While the evidence behind effectiveness of complementary therapies is increasing, patients’ interest in complementary care is frequently driven by factors other than evidence of efficacy alone and reflects a desire for a different model of care and a different relationship with a health care provider. Patients who seek complementary care tend to be different demographically to those who do not and are more likely female, younger, more highly educated and earning a higher income. Seekers of complementary therapies are more likely to suffer from depression and have poorer physical quality of life. There are multiple barriers to access to complementary care, both provider and patient related. These relate to the insufficient awareness by providers regarding the evidence behind specific therapies or their interactions with conventional care, as well as the expectations placed upon conventional care providers regarding what their role might be. Little is known about how much information patients expect conventional health professionals to provide and there is little agreement on how much would be considered reasonable by the providers themselves. Greater collaboration and communication between complementary and conventional care providers would assist, not only in overcoming the barriers of access, but also building the body of evidence on the potential efficacy of complementary interventions in cancer.

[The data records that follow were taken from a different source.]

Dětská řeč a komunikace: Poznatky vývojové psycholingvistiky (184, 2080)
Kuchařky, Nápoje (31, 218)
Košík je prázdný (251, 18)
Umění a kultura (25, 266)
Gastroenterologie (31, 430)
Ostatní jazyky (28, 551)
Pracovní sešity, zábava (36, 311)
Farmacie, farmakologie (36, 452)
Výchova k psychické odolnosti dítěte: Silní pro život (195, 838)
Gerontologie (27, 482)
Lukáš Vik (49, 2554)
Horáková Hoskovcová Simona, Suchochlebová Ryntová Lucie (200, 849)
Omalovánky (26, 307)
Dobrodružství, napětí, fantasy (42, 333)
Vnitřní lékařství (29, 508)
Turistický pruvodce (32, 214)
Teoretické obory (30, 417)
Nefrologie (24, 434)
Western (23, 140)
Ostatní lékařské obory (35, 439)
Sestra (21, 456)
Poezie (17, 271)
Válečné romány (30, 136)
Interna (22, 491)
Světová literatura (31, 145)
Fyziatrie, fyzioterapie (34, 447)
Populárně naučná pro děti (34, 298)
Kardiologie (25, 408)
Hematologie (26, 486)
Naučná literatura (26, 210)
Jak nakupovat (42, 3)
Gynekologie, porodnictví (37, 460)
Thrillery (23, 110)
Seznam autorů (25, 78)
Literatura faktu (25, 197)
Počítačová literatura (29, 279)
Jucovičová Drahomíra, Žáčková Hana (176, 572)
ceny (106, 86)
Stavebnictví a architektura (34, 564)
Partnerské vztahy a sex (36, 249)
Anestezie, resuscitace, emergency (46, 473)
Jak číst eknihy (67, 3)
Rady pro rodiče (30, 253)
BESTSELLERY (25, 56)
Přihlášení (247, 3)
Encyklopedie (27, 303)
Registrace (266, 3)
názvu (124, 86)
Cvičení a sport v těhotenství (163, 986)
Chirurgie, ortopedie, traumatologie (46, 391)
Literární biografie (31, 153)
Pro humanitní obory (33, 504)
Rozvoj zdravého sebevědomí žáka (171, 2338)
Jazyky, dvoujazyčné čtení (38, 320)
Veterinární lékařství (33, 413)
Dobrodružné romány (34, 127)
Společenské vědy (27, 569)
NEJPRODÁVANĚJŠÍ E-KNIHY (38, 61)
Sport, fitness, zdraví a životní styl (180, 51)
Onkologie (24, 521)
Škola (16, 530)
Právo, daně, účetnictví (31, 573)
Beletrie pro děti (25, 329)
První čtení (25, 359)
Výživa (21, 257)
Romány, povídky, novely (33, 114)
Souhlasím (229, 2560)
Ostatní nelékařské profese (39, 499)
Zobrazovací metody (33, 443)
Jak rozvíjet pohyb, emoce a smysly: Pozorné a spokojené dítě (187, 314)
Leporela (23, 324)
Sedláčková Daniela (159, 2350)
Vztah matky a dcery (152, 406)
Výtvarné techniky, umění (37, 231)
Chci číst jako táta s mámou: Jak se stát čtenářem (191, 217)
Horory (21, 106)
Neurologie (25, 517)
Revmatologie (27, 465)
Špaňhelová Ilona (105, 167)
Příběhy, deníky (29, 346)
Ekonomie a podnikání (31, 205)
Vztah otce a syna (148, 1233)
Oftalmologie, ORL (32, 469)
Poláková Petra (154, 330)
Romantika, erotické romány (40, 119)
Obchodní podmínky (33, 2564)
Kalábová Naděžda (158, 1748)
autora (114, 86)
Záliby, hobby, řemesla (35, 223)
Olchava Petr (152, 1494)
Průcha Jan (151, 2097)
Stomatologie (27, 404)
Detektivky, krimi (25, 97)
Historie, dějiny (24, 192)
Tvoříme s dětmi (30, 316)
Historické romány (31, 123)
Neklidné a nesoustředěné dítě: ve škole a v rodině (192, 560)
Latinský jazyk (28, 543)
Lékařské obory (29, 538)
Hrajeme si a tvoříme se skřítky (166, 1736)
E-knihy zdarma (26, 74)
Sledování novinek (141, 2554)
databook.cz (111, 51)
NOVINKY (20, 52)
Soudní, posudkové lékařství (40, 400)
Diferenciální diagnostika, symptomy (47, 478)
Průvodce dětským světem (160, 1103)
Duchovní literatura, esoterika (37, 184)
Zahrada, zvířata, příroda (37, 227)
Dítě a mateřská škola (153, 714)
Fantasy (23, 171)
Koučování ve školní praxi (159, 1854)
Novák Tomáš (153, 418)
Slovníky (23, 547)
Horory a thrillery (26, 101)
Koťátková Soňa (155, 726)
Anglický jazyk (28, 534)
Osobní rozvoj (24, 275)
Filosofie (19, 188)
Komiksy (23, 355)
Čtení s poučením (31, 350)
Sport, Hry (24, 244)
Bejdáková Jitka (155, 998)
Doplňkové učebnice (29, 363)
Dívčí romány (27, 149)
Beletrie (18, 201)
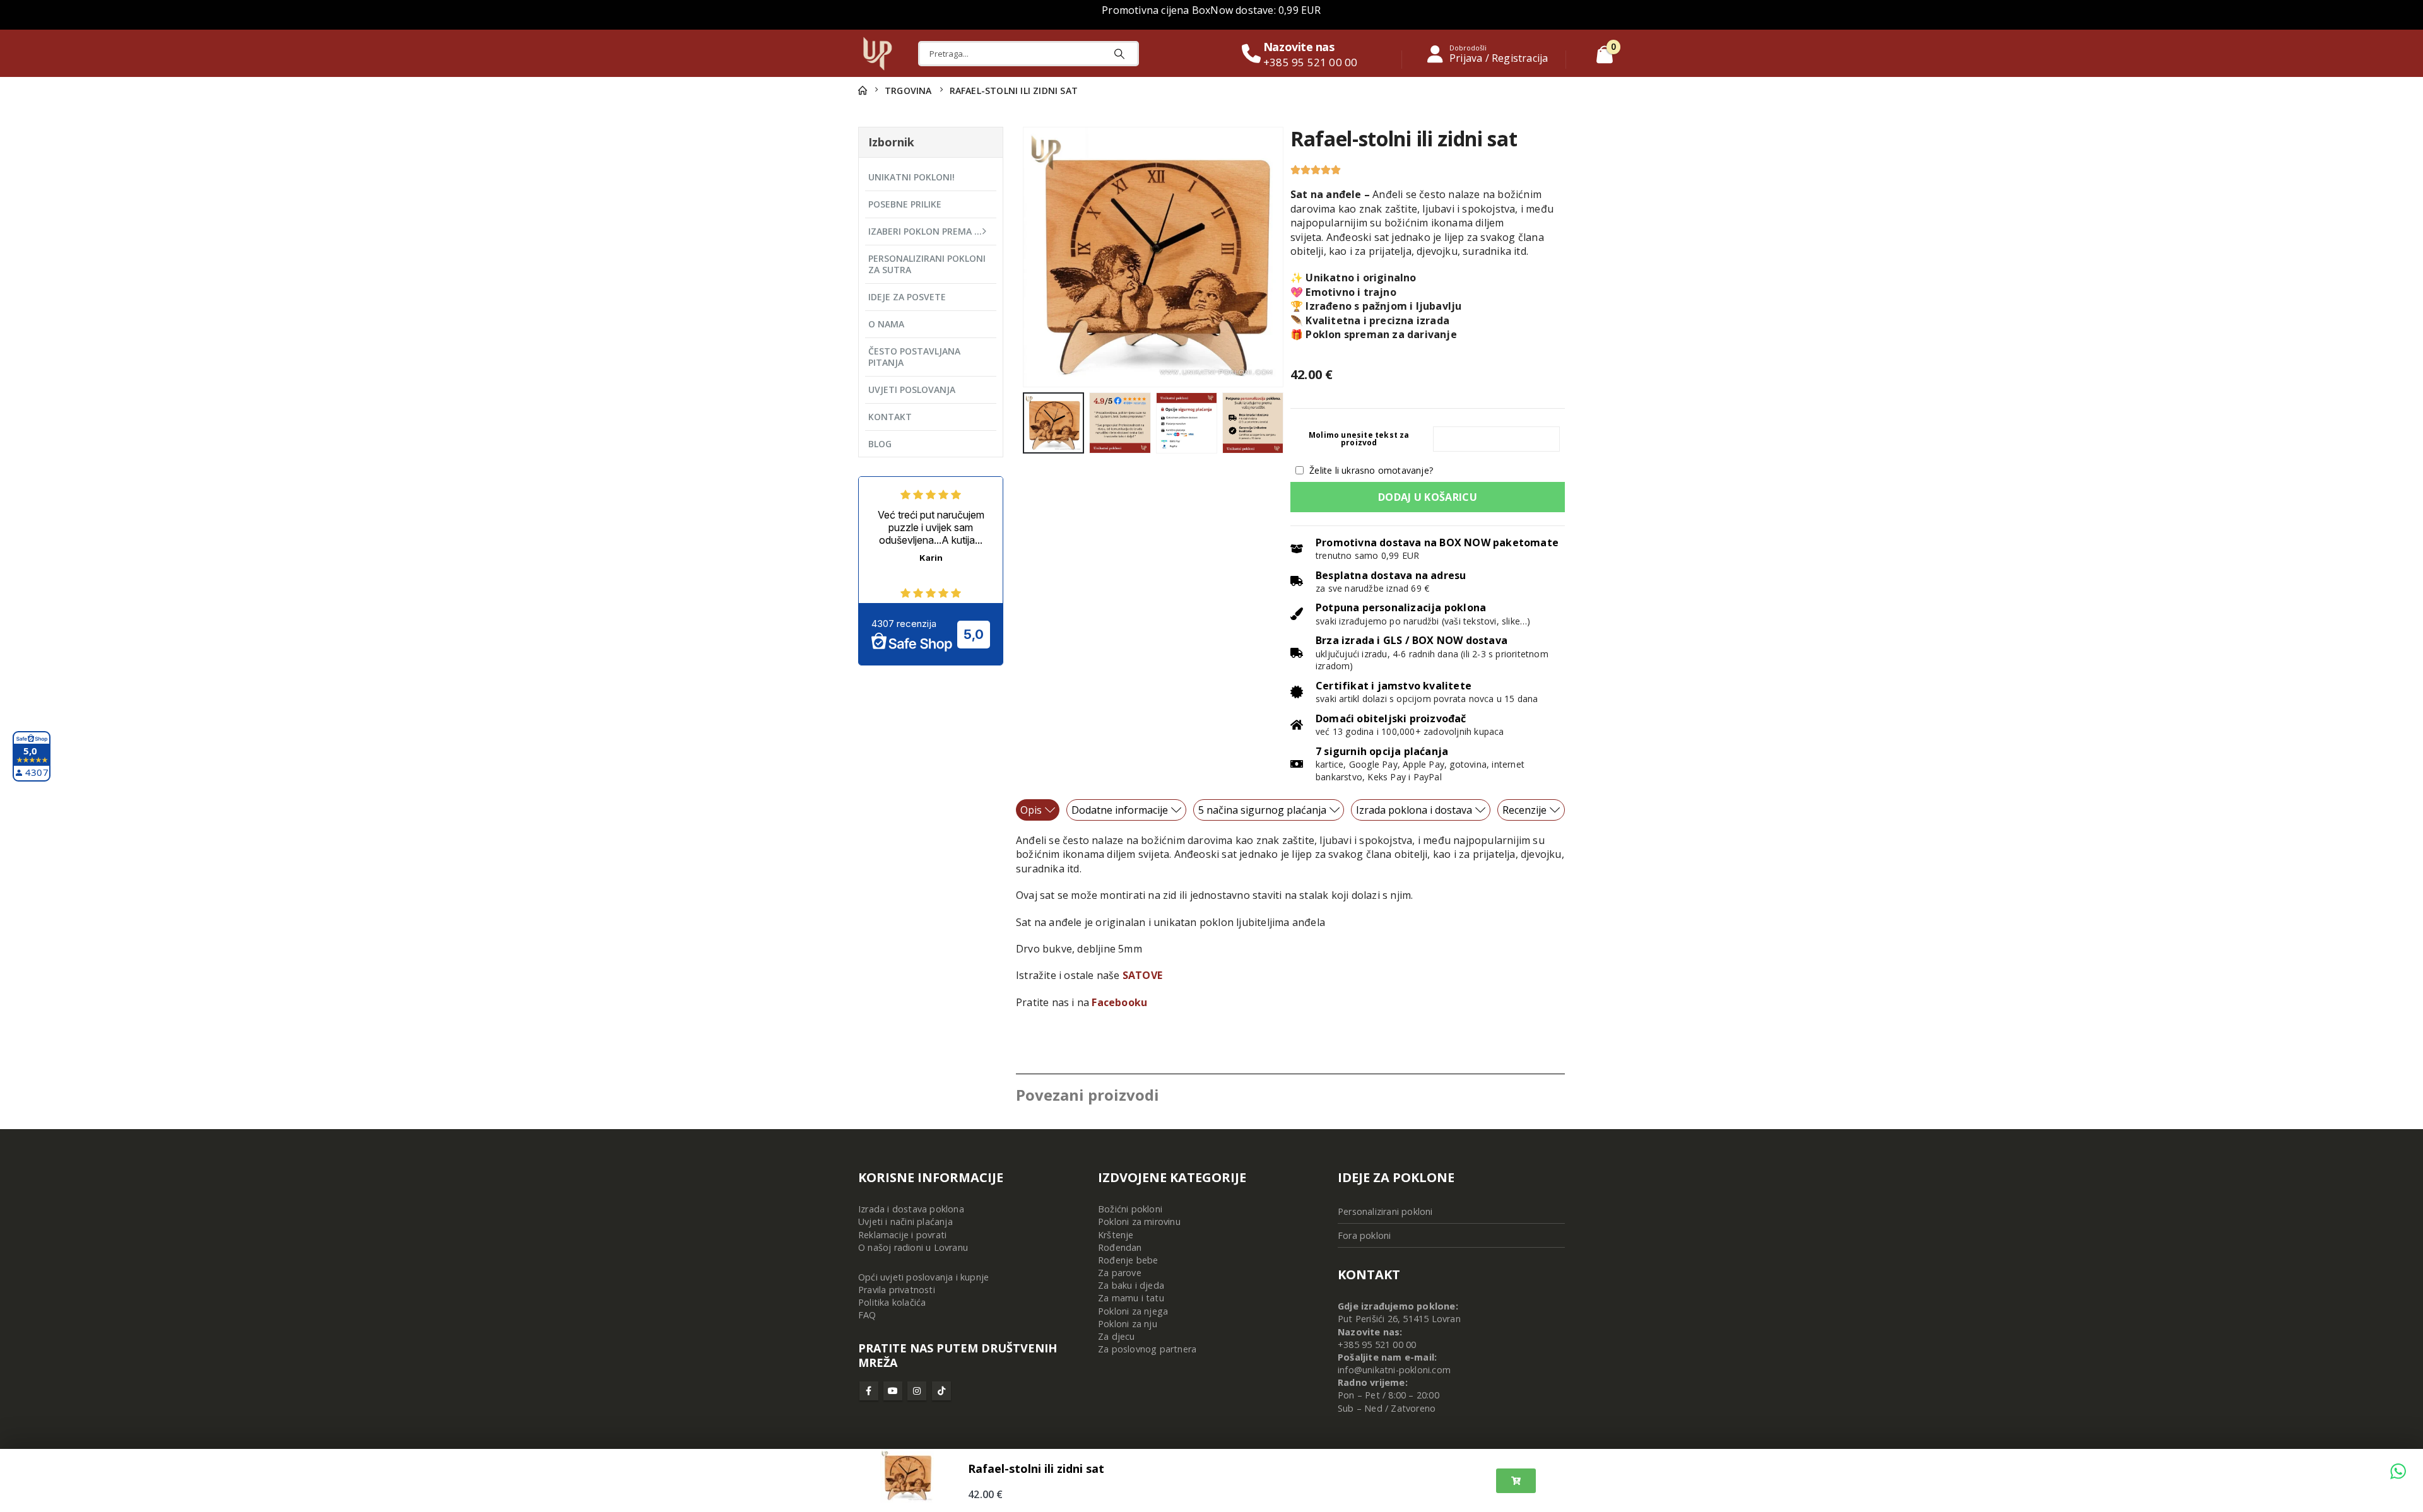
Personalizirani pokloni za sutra (927, 264)
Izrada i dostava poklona (911, 1209)
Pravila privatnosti (896, 1290)
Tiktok (941, 1390)
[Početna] (862, 91)
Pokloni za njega (1133, 1311)
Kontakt (890, 417)
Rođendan (1120, 1247)
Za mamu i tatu (1131, 1298)
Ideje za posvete (907, 297)
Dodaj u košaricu (1427, 497)
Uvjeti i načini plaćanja (905, 1222)
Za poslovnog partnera (1147, 1349)
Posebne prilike (904, 204)
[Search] (1119, 53)
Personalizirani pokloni (1385, 1211)
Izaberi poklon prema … (925, 231)
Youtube (892, 1390)
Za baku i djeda (1131, 1285)
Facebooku (1119, 1002)
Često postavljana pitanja (914, 356)
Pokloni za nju (1127, 1324)
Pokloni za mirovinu (1139, 1222)
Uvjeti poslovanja (911, 390)
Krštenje (1116, 1235)
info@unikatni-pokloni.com (1394, 1370)
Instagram (916, 1390)
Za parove (1119, 1273)
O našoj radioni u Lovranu (913, 1247)
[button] (1025, 256)
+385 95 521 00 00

Cancer patients are reported as being among the most common users of complementary therapies.1-3 Complementary medicine is defined as treatments used alongside conventional cancer care to enhance quality of life and support the wellbeing of cancer patients, but not considered to be treatments for cancer itself.1 This contrasts with alternative therapies, defined as those used instead of conventional approaches to the treatment of cancer.1 Until recently both terms have been used together, and often interchangeably, under the umbrella term of complementary and alternative medicine (CAM). 3 Studies have reported the prevalence rate of CAM use by cancer patients to be as high as over 90%.4-6 The rates vary considerably, depending on the therapies included within the definitions and the populations sampled. In Australia, Begbie and colleagues used reception staff in oncologist specialist consulting rooms to offer a survey of alternative medicine use to more than 500 patients.7 Results from 319 patients indicated 22% used some form of ‘alternative therapy’, and 75% of this group used two or more therapies. Relaxation, meditation, diet therapy, vitamins and positive imagery were most widely used. An important finding of this study was that 40% of patients did not discuss their use of other therapies with their physician, raising concerns regarding the risk of interactions of these therapies with conventional anti-cancer treatments that may not be known to the oncologist.

A survey of cancer patients attending a complementary therapy session at the Gawler Foundation in Victoria, Australia, found that few cancer clinicians initiated conversations about complementary therapies with their patients, although 57% of 95 respondents said they had raised this with their doctor after a primary cancer diagnosis, and 70% raised this following a secondary cancer diagnosis.8 Patients reported clinicians’ attitudes towards complementary therapies as mostly negative.  Complementary therapies were adopted by 68% of patients after their primary cancer, rising to 87% after a secondary cancer diagnosis. Complementary therapies included naturopathy/homeopathy, Chinese traditional medicine (including acupuncture), dietary supplements and massage. Lifestyle factors such as dietary changes, attending self-help groups, meditation, prayer and spiritual guidance were also reported. Benefits were reported with respect to quality of life.8 These results are consistent with findings from other countries,9,10 although results should be interpreted with caution because of the issues of representativeness of the patient sample and the scope of therapies covered. Nevertheless, this body of research provides evidence of the significant consumer interest in these therapies.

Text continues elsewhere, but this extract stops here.